10. A rotary anode radiator as claimed in claim 1 wherein said structure comprises partitions forming a grid.

11. A rotary anode radiator as claimed in claim 1 wherein said structure comprises partitions forming a honeycomb.

12. A rotary anode radiator as claimed in claim 1 wherein said structure is comprised of said first material.

13. A rotary anode radiator as claimed in claim 1 wherein said anode body and said structure comprise a unitary component.

14. A rotary anode radiator as claimed in claim 1 wherein said first material has a lower stationary creep speed than said second material.

15. A rotary anode radiator as claimed in claim 1 wherein said first material is at least one material selected from the group consisting of molybdenum, molybdenum alloys, tungsten, tungsten alloys, steel, heat-resistant copper alloys, and heat-resistant nickel-based alloys.

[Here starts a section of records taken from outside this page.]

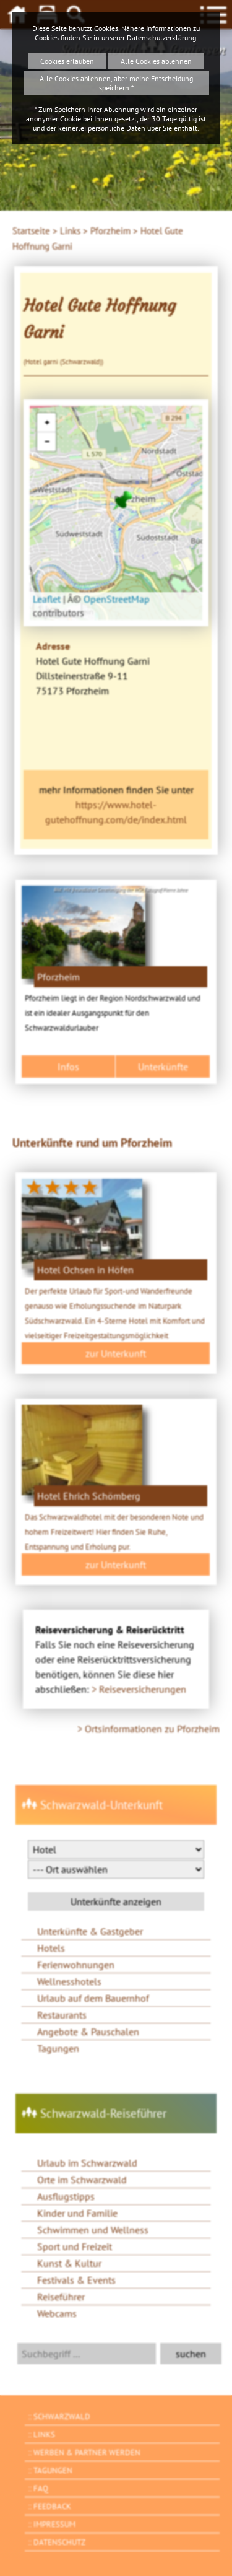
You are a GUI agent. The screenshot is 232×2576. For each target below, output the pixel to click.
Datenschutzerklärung (161, 37)
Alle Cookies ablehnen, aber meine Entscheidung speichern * (116, 83)
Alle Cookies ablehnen (156, 61)
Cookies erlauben (67, 61)
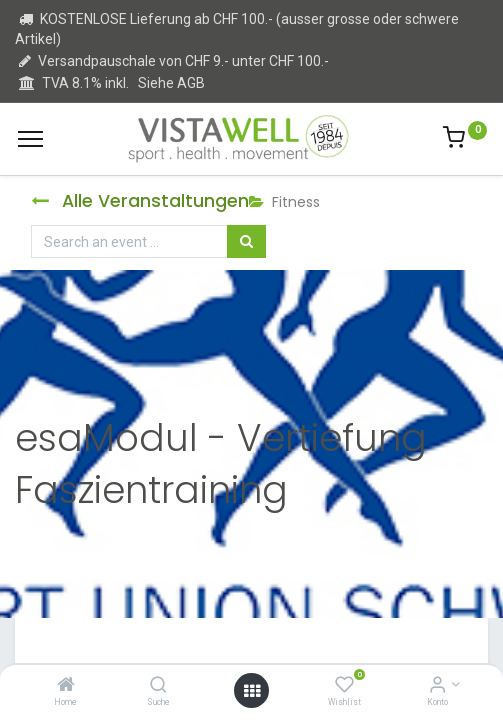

16. A rotary anode radiator as claimed in claim 1 wherein said second material is at least one material selected from the group consisting of copper, copper alloys, copper composites, and graphite.

17. A rotary anode radiator as claimed in claim 1 comprising a solder connection connecting said at least two heat conductor elements to said structure.

18. A rotary anode radiator as claimed in claim 1 wherein said structure comprises a perforated component selected from the group consisting of a perforated plate and perforated plate rings.

19. A rotary anode radiator as claimed in claim 18 wherein said perforated component is at least one material selected from the group consisting of molybdenum, molybdenum alloys, tungsten, tungsten alloys, steel, heat-resistant copper alloys, and heat-resistant nickel-based alloys.

20. A rotary anode radiator as claimed in claim 1 comprising an external wall circumferentially surrounding said anode body, comprised of a heat-resistant nickel-based alloy.